All these will pass the syntax check because they will not lead to wrong information. However, they will be confusing for various uses of this data. The first entry is entirely correct. The second is problematic because two names are listed. Each author should be in a separate Author-Name field. The problem here is that, for example, the RePEc Author Service will have difficulties attributing this entry to John Doe as a more complex name is listed. The third and fourth entries have information that is not about the name. This should be included in fields like Author-Email and Author-Workplace-Name. The problem here is that when you build a citation record, you only need the name of the author, not all the other “junk.” And speaking of junk, the next entry also features extra characters that are not useful for the record. The name in all capital is annoying, because when works from different origins are mixed (say, a list of references), records in all caps look awful. Some RePEc services adjust the capitalization (also for titles), but this can lead to mistakes. Next, including titles not only makes a record look awkward, it also confuses name matching in the RePEc Author Service. Finally the last record has a mangled character. This usually happens because the provider was negligent in tracking the character encoding while transferring the data. There is another blog post to explain this.

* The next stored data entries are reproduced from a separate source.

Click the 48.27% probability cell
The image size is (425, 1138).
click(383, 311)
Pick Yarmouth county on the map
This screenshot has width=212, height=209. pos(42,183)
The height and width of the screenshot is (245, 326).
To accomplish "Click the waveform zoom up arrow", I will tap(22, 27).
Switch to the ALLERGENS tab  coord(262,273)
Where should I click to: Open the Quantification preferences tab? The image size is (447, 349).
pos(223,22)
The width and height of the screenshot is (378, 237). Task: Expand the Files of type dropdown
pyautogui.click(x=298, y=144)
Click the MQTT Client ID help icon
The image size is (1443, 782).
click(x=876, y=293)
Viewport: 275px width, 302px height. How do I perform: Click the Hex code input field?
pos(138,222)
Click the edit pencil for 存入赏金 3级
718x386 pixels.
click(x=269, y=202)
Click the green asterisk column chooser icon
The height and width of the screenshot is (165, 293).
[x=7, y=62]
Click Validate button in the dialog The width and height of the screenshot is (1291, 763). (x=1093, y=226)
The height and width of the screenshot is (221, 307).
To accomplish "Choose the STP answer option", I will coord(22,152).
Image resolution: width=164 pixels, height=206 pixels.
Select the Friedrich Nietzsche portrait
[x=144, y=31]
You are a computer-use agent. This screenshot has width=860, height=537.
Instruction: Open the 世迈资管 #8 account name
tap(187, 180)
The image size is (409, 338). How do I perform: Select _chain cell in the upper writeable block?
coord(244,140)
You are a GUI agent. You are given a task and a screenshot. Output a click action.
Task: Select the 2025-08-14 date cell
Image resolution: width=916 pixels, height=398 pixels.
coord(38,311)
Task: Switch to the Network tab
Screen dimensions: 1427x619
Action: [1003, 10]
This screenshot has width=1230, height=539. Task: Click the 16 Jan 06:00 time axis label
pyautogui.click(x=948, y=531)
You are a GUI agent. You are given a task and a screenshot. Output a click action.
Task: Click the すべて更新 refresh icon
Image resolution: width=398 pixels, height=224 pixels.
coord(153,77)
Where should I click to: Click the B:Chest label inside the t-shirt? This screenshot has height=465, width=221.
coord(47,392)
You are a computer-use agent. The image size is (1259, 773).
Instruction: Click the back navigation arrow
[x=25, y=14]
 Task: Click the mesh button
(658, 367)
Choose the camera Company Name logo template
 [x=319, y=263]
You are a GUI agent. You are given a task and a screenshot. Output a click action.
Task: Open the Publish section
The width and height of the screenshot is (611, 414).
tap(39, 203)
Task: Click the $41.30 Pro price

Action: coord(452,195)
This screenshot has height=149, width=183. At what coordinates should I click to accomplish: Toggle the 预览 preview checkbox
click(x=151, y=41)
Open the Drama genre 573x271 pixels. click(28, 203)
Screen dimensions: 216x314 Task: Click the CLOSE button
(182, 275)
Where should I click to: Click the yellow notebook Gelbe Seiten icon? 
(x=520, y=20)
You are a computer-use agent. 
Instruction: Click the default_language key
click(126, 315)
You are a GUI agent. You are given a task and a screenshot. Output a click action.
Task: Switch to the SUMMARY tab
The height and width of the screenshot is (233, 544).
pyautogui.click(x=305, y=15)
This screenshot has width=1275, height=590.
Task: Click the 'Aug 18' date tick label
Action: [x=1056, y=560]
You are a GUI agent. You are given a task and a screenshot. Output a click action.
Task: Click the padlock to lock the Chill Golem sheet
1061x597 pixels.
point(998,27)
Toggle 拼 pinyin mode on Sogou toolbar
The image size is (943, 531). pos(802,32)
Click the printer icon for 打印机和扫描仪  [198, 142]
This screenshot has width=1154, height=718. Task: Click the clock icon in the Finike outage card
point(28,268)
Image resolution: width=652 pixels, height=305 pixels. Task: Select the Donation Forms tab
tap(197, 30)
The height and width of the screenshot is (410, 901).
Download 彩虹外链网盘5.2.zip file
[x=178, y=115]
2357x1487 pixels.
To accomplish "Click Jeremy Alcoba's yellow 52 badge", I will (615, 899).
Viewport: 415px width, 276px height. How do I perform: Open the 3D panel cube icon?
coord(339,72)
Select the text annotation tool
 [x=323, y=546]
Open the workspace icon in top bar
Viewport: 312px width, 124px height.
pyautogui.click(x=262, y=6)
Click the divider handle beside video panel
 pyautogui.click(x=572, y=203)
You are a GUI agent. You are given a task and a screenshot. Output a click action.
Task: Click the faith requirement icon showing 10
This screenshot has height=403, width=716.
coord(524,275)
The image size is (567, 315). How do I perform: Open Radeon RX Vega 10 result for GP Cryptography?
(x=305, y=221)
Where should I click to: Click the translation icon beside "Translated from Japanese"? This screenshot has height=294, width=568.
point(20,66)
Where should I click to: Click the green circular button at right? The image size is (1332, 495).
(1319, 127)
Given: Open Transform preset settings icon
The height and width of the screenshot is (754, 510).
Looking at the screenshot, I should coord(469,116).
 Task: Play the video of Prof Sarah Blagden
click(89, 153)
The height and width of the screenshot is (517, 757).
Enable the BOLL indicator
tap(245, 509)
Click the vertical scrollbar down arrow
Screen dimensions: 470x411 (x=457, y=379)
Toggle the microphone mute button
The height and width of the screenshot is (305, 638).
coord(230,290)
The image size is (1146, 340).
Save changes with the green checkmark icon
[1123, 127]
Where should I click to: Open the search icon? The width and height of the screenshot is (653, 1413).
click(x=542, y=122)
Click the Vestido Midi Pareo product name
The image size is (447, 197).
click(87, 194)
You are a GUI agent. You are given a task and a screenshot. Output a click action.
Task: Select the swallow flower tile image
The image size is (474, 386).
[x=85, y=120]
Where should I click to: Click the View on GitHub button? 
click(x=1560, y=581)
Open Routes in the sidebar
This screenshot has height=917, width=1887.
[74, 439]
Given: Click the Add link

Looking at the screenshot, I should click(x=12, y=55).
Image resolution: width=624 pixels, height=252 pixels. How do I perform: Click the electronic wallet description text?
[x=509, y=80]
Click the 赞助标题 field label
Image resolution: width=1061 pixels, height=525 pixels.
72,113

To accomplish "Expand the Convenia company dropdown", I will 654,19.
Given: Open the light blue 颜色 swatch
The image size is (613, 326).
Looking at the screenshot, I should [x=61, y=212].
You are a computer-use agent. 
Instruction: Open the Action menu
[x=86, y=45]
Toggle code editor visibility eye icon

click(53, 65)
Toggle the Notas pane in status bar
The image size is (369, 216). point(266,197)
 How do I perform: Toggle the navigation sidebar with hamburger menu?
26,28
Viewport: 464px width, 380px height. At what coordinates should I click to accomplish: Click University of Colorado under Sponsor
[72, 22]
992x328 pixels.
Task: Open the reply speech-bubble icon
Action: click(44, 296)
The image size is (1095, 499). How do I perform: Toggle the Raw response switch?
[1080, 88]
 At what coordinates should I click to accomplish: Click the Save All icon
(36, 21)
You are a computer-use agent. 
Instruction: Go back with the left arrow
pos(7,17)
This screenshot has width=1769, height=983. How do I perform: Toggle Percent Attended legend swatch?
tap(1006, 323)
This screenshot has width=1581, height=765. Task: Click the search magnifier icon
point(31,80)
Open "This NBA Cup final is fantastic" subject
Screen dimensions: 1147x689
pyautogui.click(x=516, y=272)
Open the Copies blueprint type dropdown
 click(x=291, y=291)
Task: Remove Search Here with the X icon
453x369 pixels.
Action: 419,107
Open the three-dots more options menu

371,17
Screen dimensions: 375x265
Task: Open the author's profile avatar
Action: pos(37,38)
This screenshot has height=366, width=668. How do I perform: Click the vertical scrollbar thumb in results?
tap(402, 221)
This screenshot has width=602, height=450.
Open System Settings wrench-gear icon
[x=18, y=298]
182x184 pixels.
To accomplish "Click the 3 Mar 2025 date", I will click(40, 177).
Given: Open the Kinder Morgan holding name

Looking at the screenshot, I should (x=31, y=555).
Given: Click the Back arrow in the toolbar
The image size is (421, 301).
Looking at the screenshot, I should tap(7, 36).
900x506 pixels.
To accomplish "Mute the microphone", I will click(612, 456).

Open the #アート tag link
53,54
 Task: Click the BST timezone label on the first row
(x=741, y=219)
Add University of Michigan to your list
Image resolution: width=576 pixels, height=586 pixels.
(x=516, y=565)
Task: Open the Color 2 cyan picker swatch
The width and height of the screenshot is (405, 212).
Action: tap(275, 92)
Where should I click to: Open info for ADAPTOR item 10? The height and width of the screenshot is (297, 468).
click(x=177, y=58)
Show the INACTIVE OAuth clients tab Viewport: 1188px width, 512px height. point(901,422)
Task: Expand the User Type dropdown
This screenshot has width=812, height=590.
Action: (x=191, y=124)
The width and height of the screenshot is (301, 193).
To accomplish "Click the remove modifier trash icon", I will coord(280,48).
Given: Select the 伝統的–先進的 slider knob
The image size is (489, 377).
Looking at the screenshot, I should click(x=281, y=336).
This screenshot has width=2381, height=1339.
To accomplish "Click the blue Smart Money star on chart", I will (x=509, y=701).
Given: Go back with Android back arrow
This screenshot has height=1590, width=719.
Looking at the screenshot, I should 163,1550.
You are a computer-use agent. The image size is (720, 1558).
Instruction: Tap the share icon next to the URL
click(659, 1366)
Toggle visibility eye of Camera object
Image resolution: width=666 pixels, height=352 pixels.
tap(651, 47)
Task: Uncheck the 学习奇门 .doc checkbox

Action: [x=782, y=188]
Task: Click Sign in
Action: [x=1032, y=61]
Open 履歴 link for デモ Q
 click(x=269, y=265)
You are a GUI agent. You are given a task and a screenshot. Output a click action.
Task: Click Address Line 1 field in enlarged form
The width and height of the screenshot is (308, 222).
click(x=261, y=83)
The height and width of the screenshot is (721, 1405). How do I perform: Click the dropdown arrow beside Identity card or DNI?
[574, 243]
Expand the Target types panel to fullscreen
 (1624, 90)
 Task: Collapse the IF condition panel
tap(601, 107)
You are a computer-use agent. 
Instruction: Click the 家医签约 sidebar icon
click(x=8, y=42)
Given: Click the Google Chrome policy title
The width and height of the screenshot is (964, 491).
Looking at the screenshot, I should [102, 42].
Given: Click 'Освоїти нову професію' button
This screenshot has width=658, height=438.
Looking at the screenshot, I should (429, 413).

What else are common errors that lead to confusion? A surprisingly common one is to put the abstract in the title. Speaking of the title, too often it includes information that does not belong in a title, such as “revised version of paper 2001-10,” “in Japanese,” titles in all caps, adding punctuation at the end, or putting the whole title between quotation marks. Again, this prevents building a good citation. It also prevents automatically matching different versions of the same work if the titles are unnecessarily different. Users can manually match those misfits with this form.

RePEc provides some syntax analysis to its providers at EconPapers, and providers are alerted about warnings and errors in a monthly email. Yet, it is often when users, especially authors, complain that they seem to be correcting the data. Thus, if you see something amiss, contact the person listed on every page for corrections. This is the person that can do something about the record, not RePEc volunteers.